Data
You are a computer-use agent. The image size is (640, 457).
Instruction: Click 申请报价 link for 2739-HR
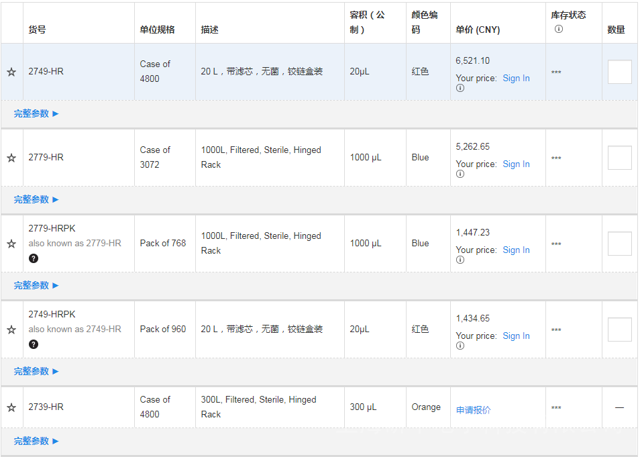point(473,410)
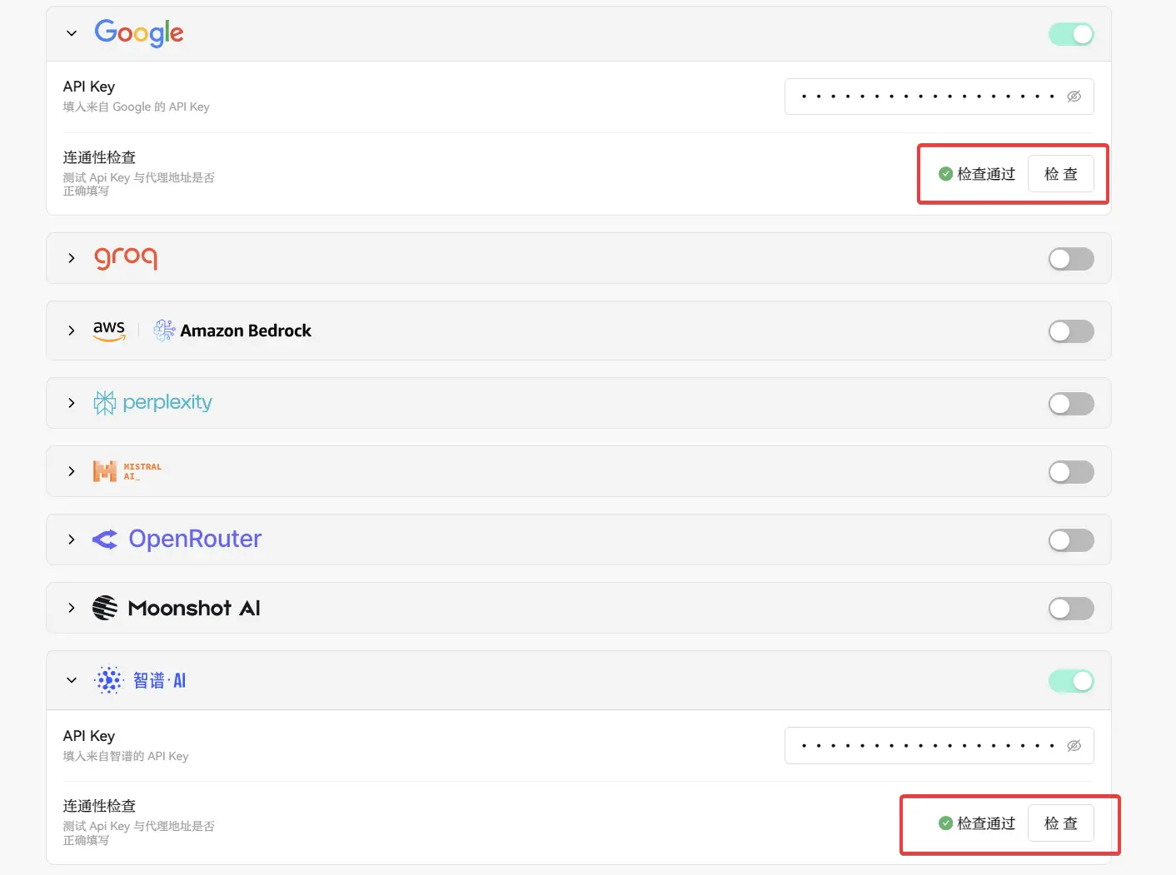Expand the perplexity section chevron
Screen dimensions: 1176x875
click(x=72, y=403)
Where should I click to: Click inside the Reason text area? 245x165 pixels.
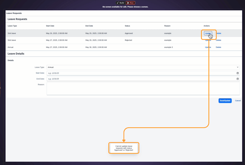[143, 88]
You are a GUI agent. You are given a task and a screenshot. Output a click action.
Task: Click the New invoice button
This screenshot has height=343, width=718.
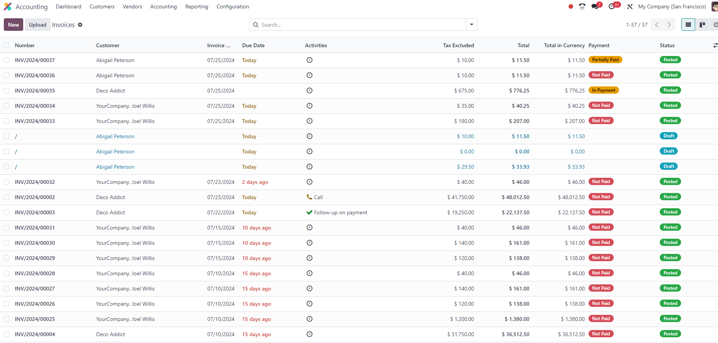tap(13, 25)
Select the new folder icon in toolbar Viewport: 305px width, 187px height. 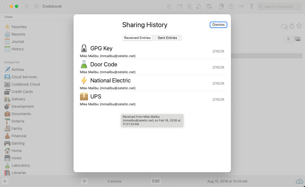[x=180, y=6]
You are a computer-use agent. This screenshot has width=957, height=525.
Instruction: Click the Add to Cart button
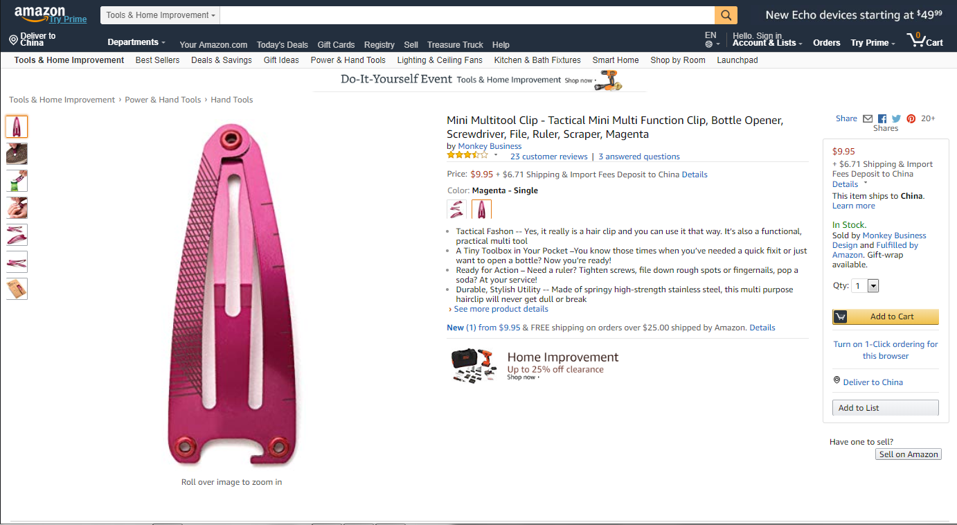pos(885,317)
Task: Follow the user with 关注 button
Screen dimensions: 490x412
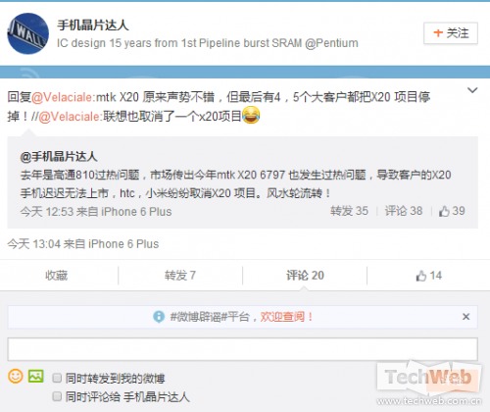Action: [x=451, y=33]
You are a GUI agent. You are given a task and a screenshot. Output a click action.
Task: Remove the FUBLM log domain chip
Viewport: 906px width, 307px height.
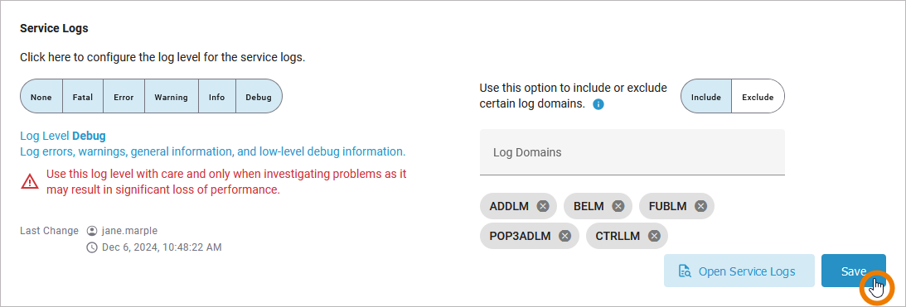click(x=701, y=206)
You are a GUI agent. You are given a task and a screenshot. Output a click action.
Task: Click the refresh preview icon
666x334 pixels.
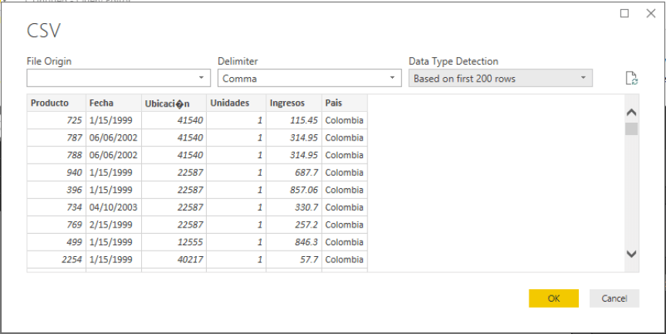[631, 78]
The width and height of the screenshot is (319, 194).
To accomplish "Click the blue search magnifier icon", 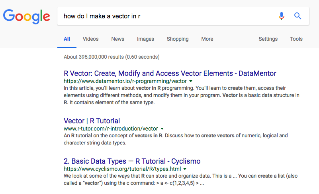I will tap(297, 16).
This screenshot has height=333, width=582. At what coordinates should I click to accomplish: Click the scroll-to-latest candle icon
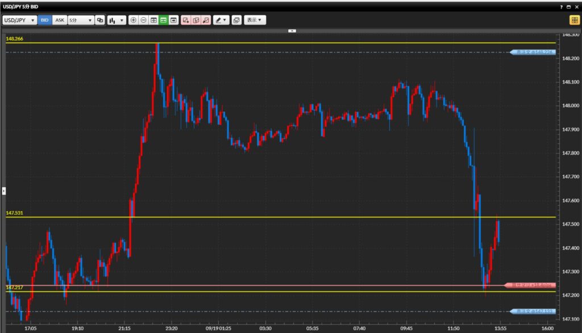173,20
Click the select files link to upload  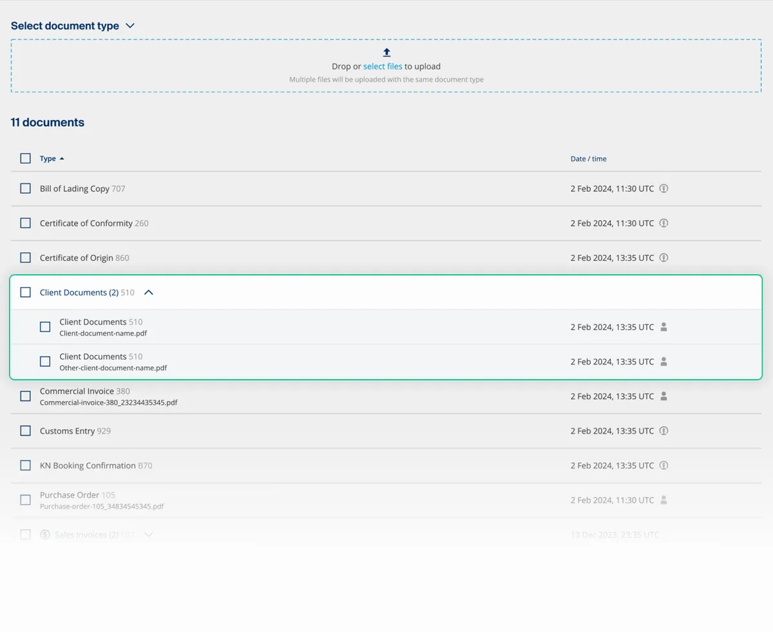click(x=383, y=66)

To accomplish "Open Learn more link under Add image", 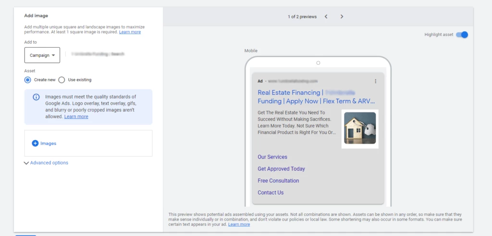I will [x=130, y=32].
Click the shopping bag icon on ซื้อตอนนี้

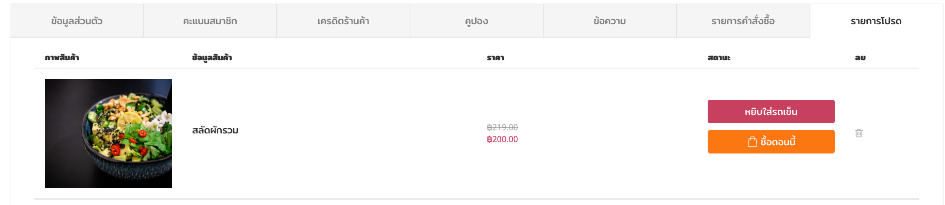[x=753, y=142]
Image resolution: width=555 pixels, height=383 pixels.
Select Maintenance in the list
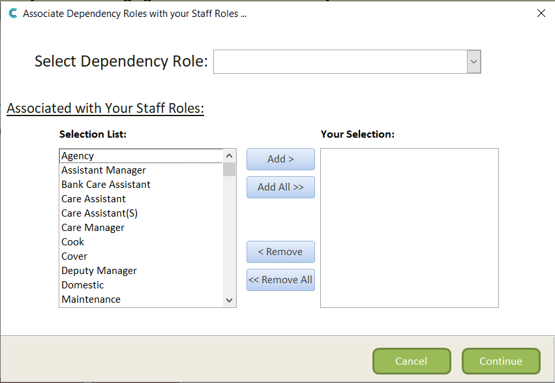pos(91,299)
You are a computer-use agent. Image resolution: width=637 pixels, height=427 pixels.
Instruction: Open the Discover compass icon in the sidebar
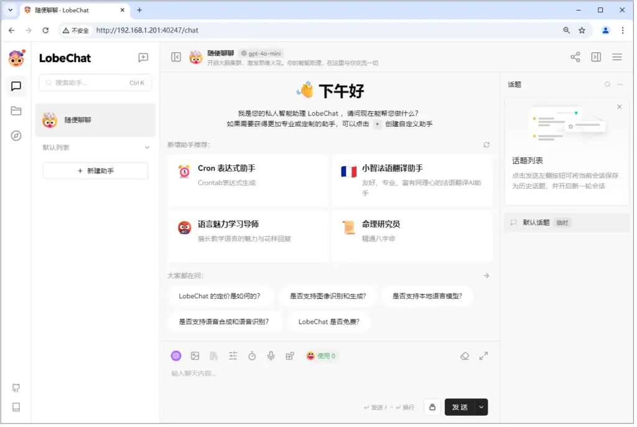pos(16,135)
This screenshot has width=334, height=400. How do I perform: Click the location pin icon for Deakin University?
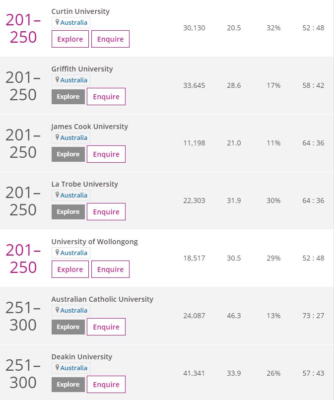(57, 368)
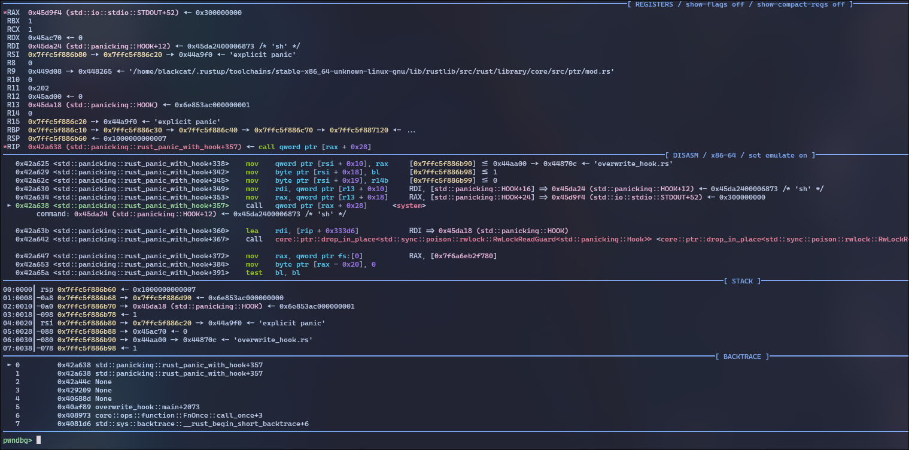This screenshot has width=909, height=450.
Task: Click the <system> call target label
Action: 409,206
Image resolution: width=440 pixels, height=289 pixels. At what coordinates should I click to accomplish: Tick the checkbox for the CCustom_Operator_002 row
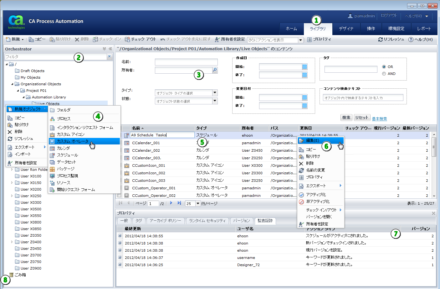coord(119,195)
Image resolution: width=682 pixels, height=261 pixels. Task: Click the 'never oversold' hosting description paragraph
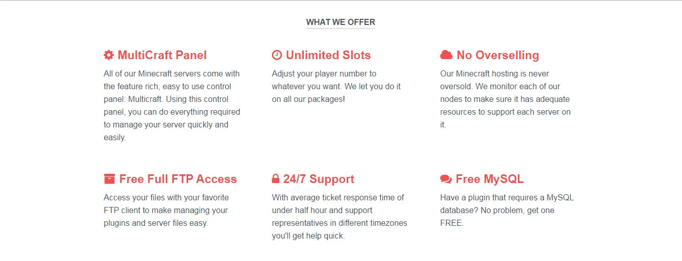(506, 99)
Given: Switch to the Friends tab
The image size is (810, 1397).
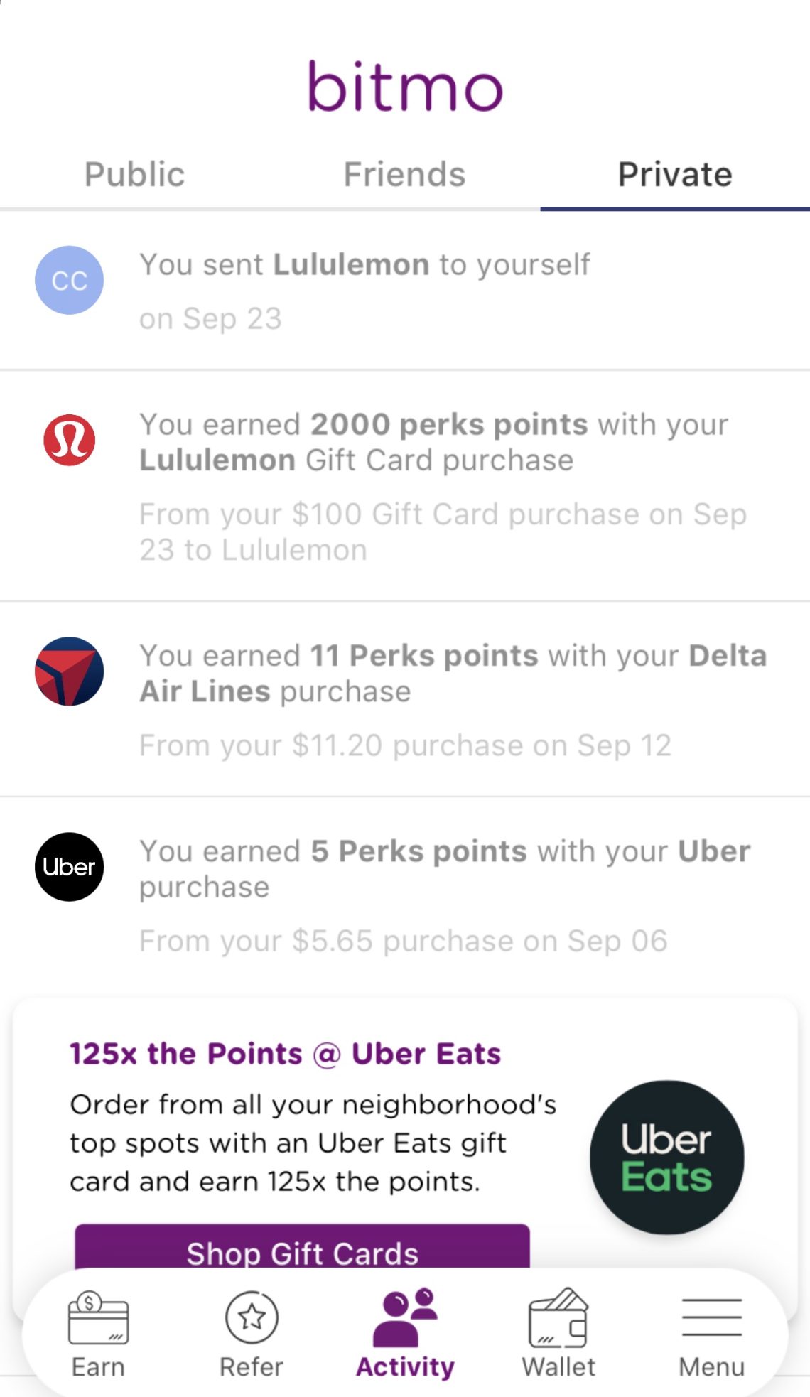Looking at the screenshot, I should pos(404,174).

Your goal
Your response should contain each line of the entries above that holds the string "computer".

Answer
You are a computer-use agent. The image size is (640, 457).
You are a computer-use agent. This screenshot has width=957, height=525.
You are a computer-use agent. Image resolution: width=637 pixels, height=427 pixels.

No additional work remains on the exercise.